From: Jens Axboe (axboe@suse.de)
Date: Sat Dec 29 2001 - 12:48:37 EST


On Sat, Dec 29 2001, Jens Axboe wrote:
> On Sat, Dec 29 2001, rwhron@earthlink.net wrote:
> > > > Kernel panic: Out of memory and no killable processes...
> > >
> > > Someone else did report a similar case. Very strange, doesn't look bio
> >
> > Al Viro posted a fix:
> > http://marc.theaimsgroup.com/?l=linux-kernel&m=100959128922157&w=2
> >
> > I used Al's patch and 2.5.2-pre3 boots with reiserfs root_fs
> > and no panic.
> >
> > Below is the trace on 2.5.2-pre3 after dbench 32 livelocked.
>
> Thanks, could you try with this patch?
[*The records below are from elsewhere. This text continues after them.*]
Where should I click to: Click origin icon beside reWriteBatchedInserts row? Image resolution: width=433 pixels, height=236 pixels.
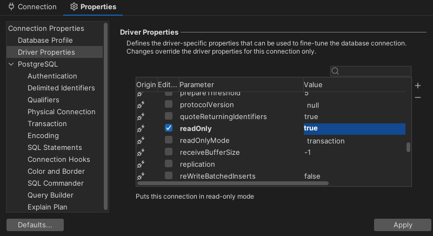point(141,176)
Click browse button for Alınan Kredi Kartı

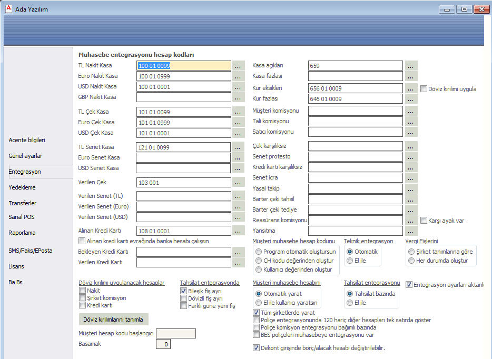coord(239,231)
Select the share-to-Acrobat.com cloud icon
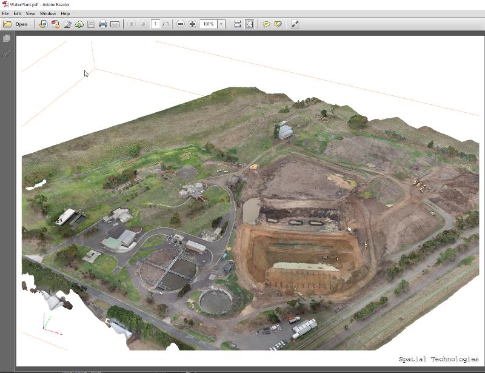Screen dimensions: 485x373 [79, 24]
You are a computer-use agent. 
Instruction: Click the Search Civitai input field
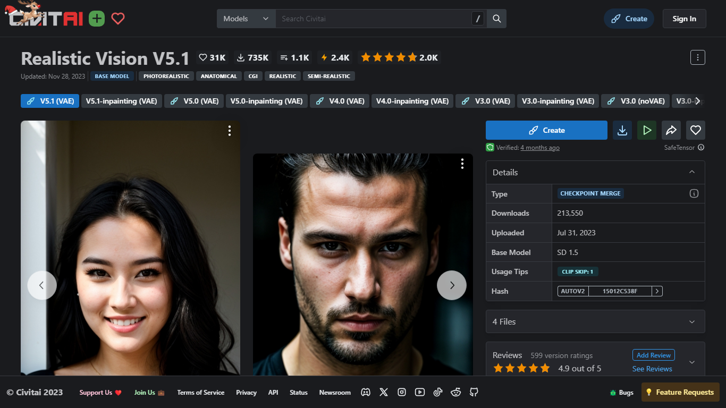[x=372, y=19]

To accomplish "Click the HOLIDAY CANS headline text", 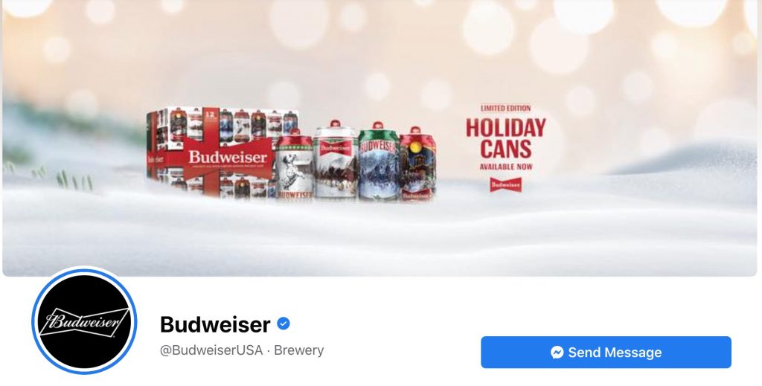I will click(506, 138).
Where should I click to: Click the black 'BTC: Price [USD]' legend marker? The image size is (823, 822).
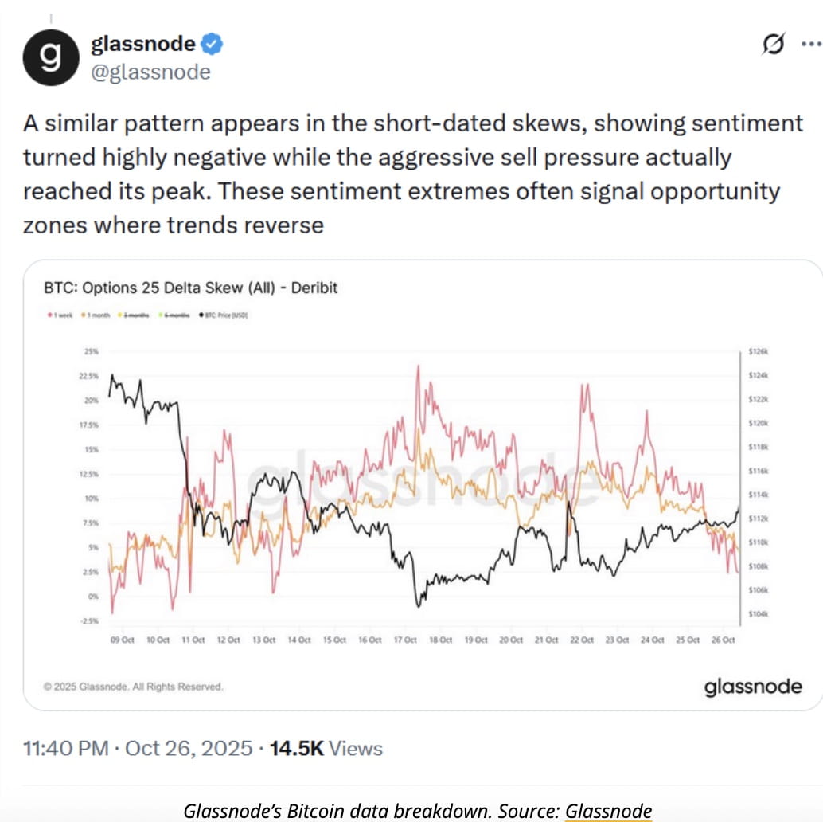point(201,314)
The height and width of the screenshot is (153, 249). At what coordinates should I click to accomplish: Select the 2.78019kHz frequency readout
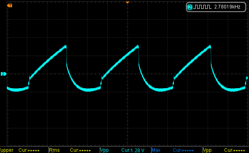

It's not a fix (haven't found the
> bug yet), but I think we are looking at list corruption so please check
> if this patch at least alters when it hangs etc.

Ah I think I got it -- appears to be down to no rechecking for empty
queue after a potential queue_lock droppage (busy I/O, no request left
get_request returns NULL, drop lock and run get_request_wait). This
explains the get_request_wait deadlock, compiling right now...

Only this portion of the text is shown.